Task statement —
Please repeat every entry exactly as written, but skip the pictures.

═════ Dataset entries ═════

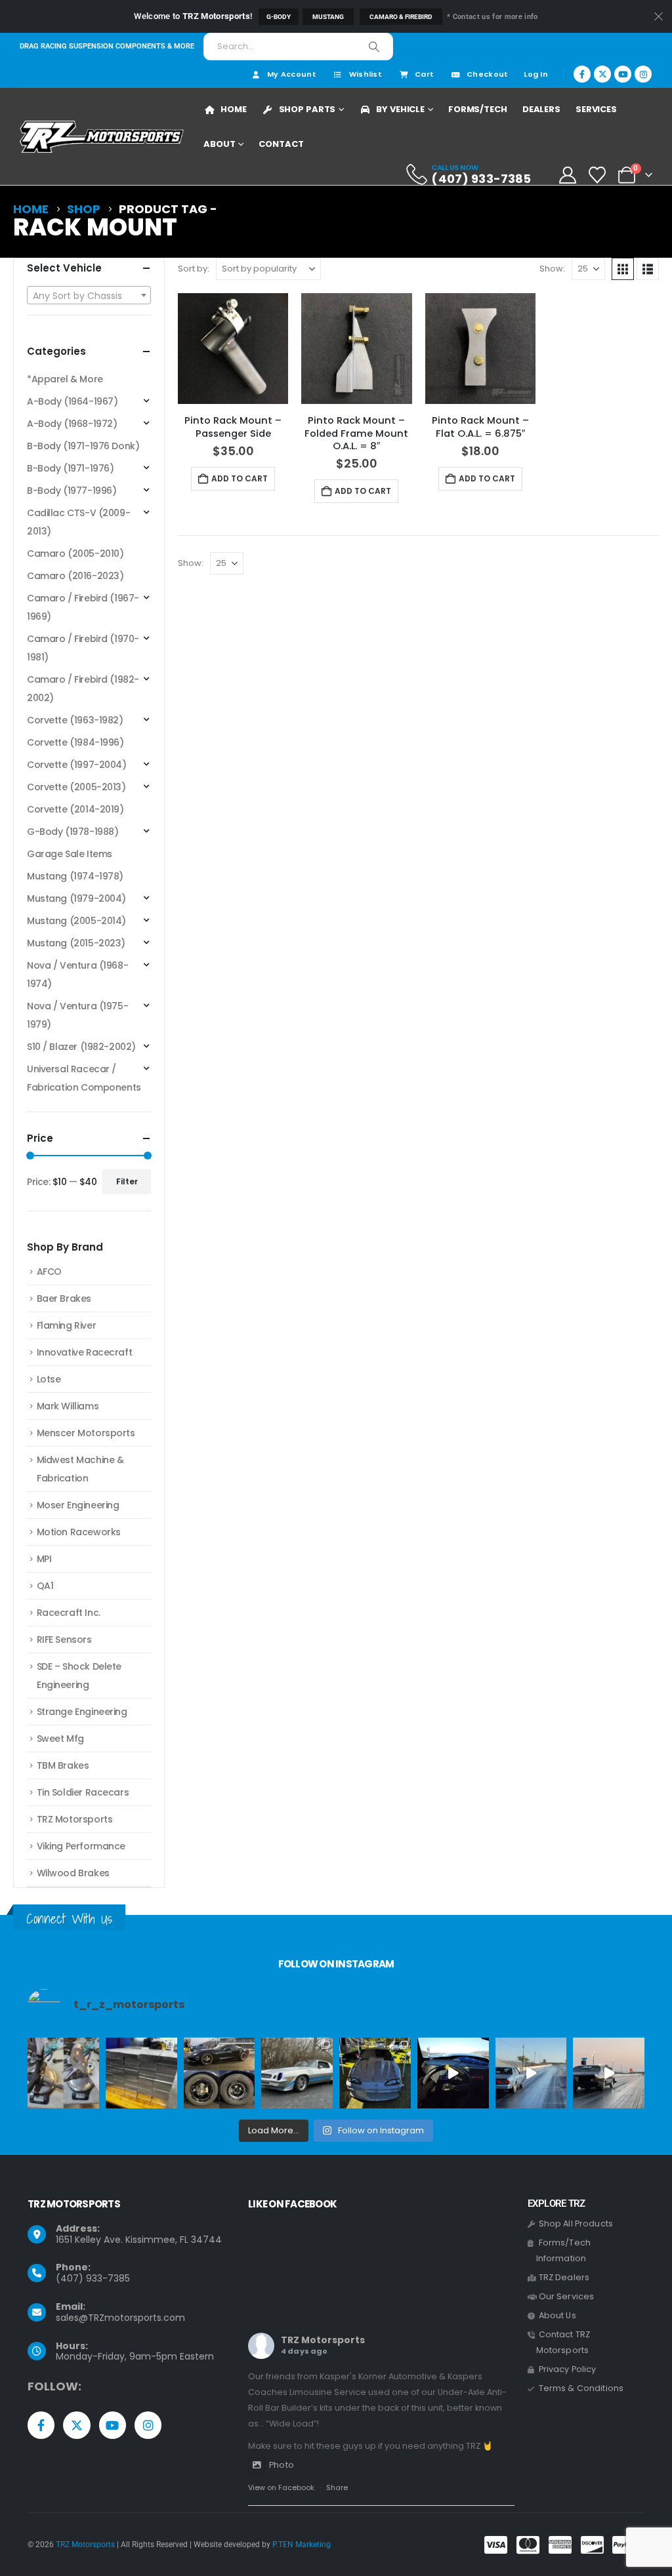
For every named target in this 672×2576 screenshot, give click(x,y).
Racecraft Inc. (68, 1612)
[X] (602, 74)
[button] (623, 269)
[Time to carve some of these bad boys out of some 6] (141, 2073)
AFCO (49, 1271)
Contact (281, 144)
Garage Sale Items (69, 853)
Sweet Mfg (60, 1738)
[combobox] (89, 295)
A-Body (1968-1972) (72, 423)
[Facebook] (582, 74)
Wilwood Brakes (73, 1873)
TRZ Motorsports (75, 1819)
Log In (536, 74)
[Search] (374, 46)
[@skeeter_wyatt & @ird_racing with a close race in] (531, 2073)
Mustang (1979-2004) (76, 898)
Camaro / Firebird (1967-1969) (83, 607)
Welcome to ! (193, 16)
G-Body (278, 16)
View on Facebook (281, 2487)
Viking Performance (81, 1846)
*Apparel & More (65, 379)
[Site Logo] (102, 137)
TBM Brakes (63, 1765)
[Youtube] (622, 74)
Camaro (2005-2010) (75, 553)
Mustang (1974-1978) (75, 876)
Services (596, 109)
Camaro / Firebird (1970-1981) (83, 648)
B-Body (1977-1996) (71, 490)
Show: (552, 268)
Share (337, 2487)
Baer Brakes (64, 1298)
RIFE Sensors (64, 1639)
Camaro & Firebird (400, 16)
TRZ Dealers (564, 2277)
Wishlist (365, 74)
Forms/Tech (477, 109)
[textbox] (89, 296)
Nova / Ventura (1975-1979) (77, 1015)
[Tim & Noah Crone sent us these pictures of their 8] (297, 2073)
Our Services (567, 2296)
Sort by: (193, 268)
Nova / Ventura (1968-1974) (77, 974)
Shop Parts (307, 109)
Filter (127, 1181)
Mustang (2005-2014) (76, 920)
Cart (424, 74)
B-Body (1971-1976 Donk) (83, 446)
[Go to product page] (233, 348)
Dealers (541, 109)
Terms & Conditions (581, 2388)
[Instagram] (643, 74)
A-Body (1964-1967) (72, 401)
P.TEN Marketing (301, 2544)
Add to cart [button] (239, 478)
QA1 (45, 1585)
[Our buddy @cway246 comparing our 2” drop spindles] (63, 2073)
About (219, 144)
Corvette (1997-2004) (77, 764)
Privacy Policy (568, 2369)
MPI (44, 1558)
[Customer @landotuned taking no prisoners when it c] (453, 2073)
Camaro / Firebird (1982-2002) (83, 688)
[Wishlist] (597, 175)
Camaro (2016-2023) (75, 575)
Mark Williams (68, 1406)
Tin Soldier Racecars (83, 1792)
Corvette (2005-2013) (76, 787)
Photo (281, 2464)
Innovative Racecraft (85, 1352)
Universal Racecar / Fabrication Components (84, 1078)
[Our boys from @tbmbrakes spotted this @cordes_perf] (219, 2073)
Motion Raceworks (79, 1532)
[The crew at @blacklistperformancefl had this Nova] (608, 2073)
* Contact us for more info (492, 16)
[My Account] (567, 175)
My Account (291, 74)
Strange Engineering (82, 1711)
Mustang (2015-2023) (76, 943)
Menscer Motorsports (86, 1432)
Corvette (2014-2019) (75, 809)
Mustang (328, 16)
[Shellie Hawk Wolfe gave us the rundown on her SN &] (375, 2073)
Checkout (487, 74)
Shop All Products (576, 2223)
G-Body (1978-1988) (72, 831)
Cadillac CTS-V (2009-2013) (78, 522)
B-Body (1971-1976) (70, 468)
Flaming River (66, 1325)
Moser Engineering (78, 1505)
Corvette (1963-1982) (75, 720)
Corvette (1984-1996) (75, 742)
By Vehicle (400, 109)
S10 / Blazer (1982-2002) (81, 1046)
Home (233, 109)
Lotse (49, 1379)
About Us (557, 2315)
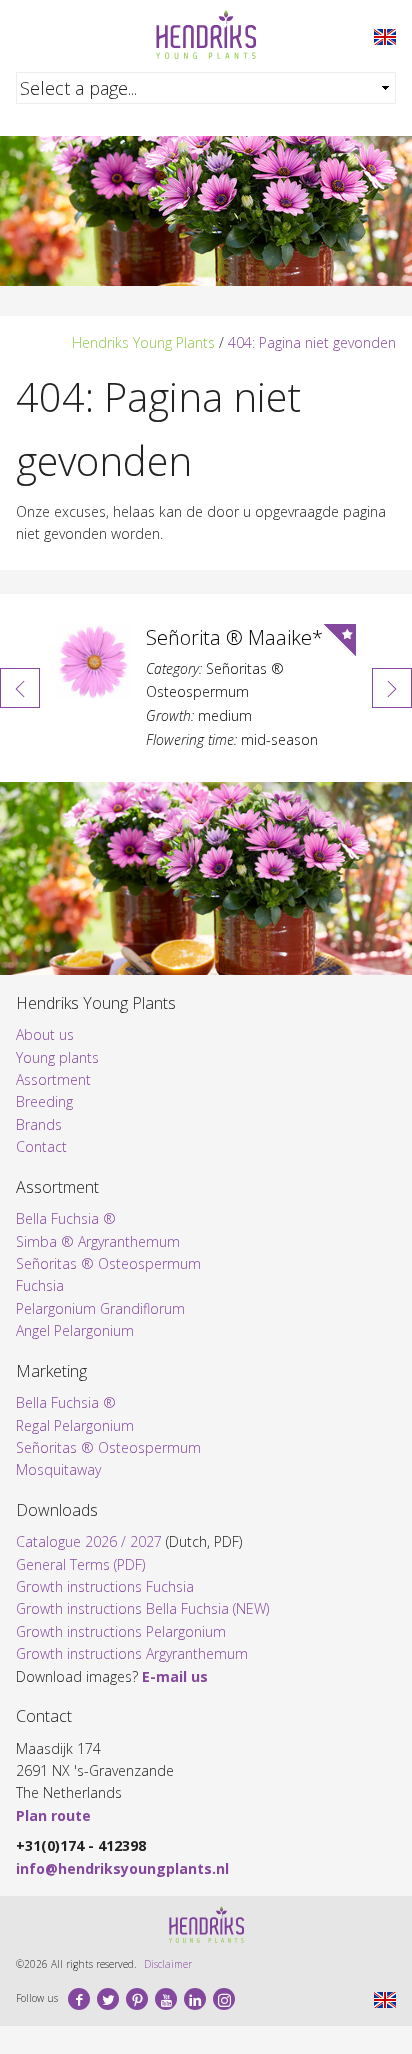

═════

Solution to this task —
For every named target in this 672×2576 screenshot, give click(x,y).
Racecraft Inc. (68, 1612)
[X] (602, 74)
[button] (623, 269)
[Time to carve some of these bad boys out of some 6] (141, 2073)
AFCO (49, 1271)
Contact (281, 144)
Garage Sale Items (69, 853)
Sweet Mfg (60, 1738)
[combobox] (89, 295)
A-Body (1968-1972) (72, 423)
[Facebook] (582, 74)
Wilwood Brakes (73, 1873)
TRZ Motorsports (75, 1819)
Log In (536, 74)
[Search] (374, 46)
[@skeeter_wyatt & @ird_racing with a close race in] (531, 2073)
Mustang (1979-2004) (76, 898)
Camaro / Firebird (1967-1969) (83, 607)
Welcome to ! (193, 16)
G-Body (278, 16)
View on Facebook (281, 2487)
Viking Performance (81, 1846)
*Apparel & More (65, 379)
[Site Logo] (102, 137)
TBM Brakes (63, 1765)
[Youtube] (622, 74)
Camaro (2005-2010) (75, 553)
Mustang (1974-1978) (75, 876)
Services (596, 109)
Camaro / Firebird (1970-1981) (83, 648)
B-Body (1977-1996) (71, 490)
Show: (552, 268)
Share (337, 2487)
Baer Brakes (64, 1298)
RIFE Sensors (64, 1639)
Camaro & Firebird (400, 16)
TRZ Dealers (564, 2277)
Wishlist (365, 74)
Forms/Tech (477, 109)
[textbox] (89, 296)
Nova / Ventura (1975-1979) (77, 1015)
[Tim & Noah Crone sent us these pictures of their 8] (297, 2073)
Our Services (567, 2296)
Sort by: (193, 268)
Nova / Ventura (1968-1974) (77, 974)
Shop Parts (307, 109)
Filter (127, 1181)
Mustang (2005-2014) (76, 920)
Cart (424, 74)
B-Body (1971-1976 Donk) (83, 446)
[Go to product page] (233, 348)
Dealers (541, 109)
Terms & Conditions (581, 2388)
[Instagram] (643, 74)
A-Body (1964-1967) (72, 401)
P.TEN Marketing (301, 2544)
Add to cart [button] (239, 478)
QA1 (45, 1585)
[Our buddy @cway246 comparing our 2” drop spindles] (63, 2073)
About (219, 144)
Corvette (1997-2004) (77, 764)
Privacy Policy (568, 2369)
MPI (44, 1558)
[Customer @landotuned taking no prisoners when it c] (453, 2073)
Camaro / Firebird (1982-2002) (83, 688)
[Wishlist] (597, 175)
Camaro (2016-2023) (75, 575)
Mark Williams (68, 1406)
Tin Soldier Racecars (83, 1792)
Corvette (2005-2013) (76, 787)
Photo (281, 2464)
Innovative Racecraft (85, 1352)
Universal Racecar / Fabrication Components (84, 1078)
[Our boys from @tbmbrakes spotted this @cordes_perf] (219, 2073)
Motion Raceworks (79, 1532)
[The crew at @blacklistperformancefl had this Nova] (608, 2073)
* Contact us for more info (492, 16)
[My Account] (567, 175)
My Account (291, 74)
Strange Engineering (82, 1711)
Mustang (2015-2023) (76, 943)
Menscer Motorsports (86, 1432)
Corvette (2014-2019) (75, 809)
Mustang (328, 16)
[Shellie Hawk Wolfe gave us the rundown on her SN &] (375, 2073)
Checkout (487, 74)
Shop All Products (576, 2223)
G-Body (1978-1988) (72, 831)
Cadillac CTS-V (2009-2013) (78, 522)
B-Body (1971-1976) (70, 468)
Flaming River (66, 1325)
Moser Engineering (78, 1505)
Corvette (1963-1982) (75, 720)
Corvette (1984-1996) (75, 742)
By Vehicle (400, 109)
S10 / Blazer (1982-2002) (81, 1046)
Home (233, 109)
Lotse (49, 1379)
About Us (557, 2315)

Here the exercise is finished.